After orchestrating one of the most dramatic turnarounds in the league in years and ending a 16-year playoff absence, Sacramento Kings coach Mike Brown has been voted the National Basketball Coaches Association's Coach of the Year, sources told ESPN on Thursday.
The award, named in honor of late NBCA executive director Michael H. Goldberg, is based on a vote of the league's 30 head coaches. Brown's victory ends a two-year run for Phoenix's Monty Williams.
The NBA will announce its Coach of the Year winner, an award based upon media voting, later in the playoffs.
Among the other coaches who received votes, sources said: Milwaukee's Mike Budenholzer, Oklahoma City's Mark Daigneault, Boston's Joe Mazzulla and New York's Tom Thibodeau. Each coach votes for one winner and can't vote for himself.

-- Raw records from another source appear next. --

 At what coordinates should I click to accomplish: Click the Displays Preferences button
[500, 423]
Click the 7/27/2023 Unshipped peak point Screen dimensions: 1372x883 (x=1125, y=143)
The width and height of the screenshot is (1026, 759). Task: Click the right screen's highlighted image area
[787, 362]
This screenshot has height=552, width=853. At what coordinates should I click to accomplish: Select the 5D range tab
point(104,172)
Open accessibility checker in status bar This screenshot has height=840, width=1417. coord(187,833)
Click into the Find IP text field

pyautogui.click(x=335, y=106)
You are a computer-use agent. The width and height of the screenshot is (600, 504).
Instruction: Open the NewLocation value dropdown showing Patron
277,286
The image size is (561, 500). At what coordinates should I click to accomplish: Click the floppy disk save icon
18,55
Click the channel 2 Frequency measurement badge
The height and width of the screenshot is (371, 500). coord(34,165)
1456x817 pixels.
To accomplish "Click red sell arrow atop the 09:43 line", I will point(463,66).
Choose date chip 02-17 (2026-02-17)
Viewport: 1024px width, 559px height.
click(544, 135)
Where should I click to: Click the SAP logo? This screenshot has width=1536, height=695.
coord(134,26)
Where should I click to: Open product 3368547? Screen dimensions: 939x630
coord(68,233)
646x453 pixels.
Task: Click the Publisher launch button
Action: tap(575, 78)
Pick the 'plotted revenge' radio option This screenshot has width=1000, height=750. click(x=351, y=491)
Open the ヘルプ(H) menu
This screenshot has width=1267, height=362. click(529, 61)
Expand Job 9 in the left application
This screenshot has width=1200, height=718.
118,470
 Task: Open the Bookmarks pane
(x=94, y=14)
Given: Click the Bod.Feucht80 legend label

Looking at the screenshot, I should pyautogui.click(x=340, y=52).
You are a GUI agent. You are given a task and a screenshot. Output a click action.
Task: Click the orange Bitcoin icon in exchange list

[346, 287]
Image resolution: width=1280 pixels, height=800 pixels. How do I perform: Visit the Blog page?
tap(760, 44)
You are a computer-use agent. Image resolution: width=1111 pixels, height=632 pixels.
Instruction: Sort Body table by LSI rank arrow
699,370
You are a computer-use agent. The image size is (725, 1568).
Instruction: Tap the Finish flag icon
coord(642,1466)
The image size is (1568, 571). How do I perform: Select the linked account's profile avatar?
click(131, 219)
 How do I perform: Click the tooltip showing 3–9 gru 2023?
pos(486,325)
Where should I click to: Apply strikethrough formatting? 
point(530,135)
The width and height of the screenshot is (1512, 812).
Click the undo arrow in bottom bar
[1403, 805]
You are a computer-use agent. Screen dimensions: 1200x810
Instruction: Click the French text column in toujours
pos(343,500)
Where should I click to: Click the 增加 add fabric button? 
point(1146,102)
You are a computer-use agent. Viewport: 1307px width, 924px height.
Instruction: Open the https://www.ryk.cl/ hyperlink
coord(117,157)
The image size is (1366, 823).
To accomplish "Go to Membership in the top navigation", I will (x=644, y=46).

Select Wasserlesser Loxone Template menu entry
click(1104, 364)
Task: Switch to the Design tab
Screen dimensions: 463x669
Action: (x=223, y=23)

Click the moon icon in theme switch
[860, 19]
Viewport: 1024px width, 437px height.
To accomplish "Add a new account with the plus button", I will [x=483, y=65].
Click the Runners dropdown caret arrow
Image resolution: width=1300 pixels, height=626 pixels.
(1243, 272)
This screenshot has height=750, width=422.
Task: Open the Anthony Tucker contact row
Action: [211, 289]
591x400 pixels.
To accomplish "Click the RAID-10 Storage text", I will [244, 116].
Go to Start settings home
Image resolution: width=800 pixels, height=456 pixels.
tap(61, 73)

In his first season as Kings coach, Brown led the franchise back to the playoffs for the first time since the 2005-06 season --- ending the longest active playoff drought in North American professional sports. The Kings burst into the postseason with a 48-34 record and the Western Conference's No. 3 seed.
Under Brown, the Kings engineered an historic offense. Sacramento averaged a 118.6 points per 100 possessions, the best offensive efficiency of any team since play-by-play was first tracked in the 1996-1997 season, according to ESPN Stats & Information research. The Kings averaged 120.7 points, the most since the 1983-84 Denver Nuggets.
Kings general manager Monte McNair hired Brown to replace interim coach Alvin Gentry in May, and a franchise renaissance was soon underway.
Brown had spent the past six years with Golden State and won three titles as an assistant coach under Steve Kerr. Brown had been the NBA's coach of the year in 2008-09 season, when he led the Cleveland Cavaliers to 66 regular-season victories.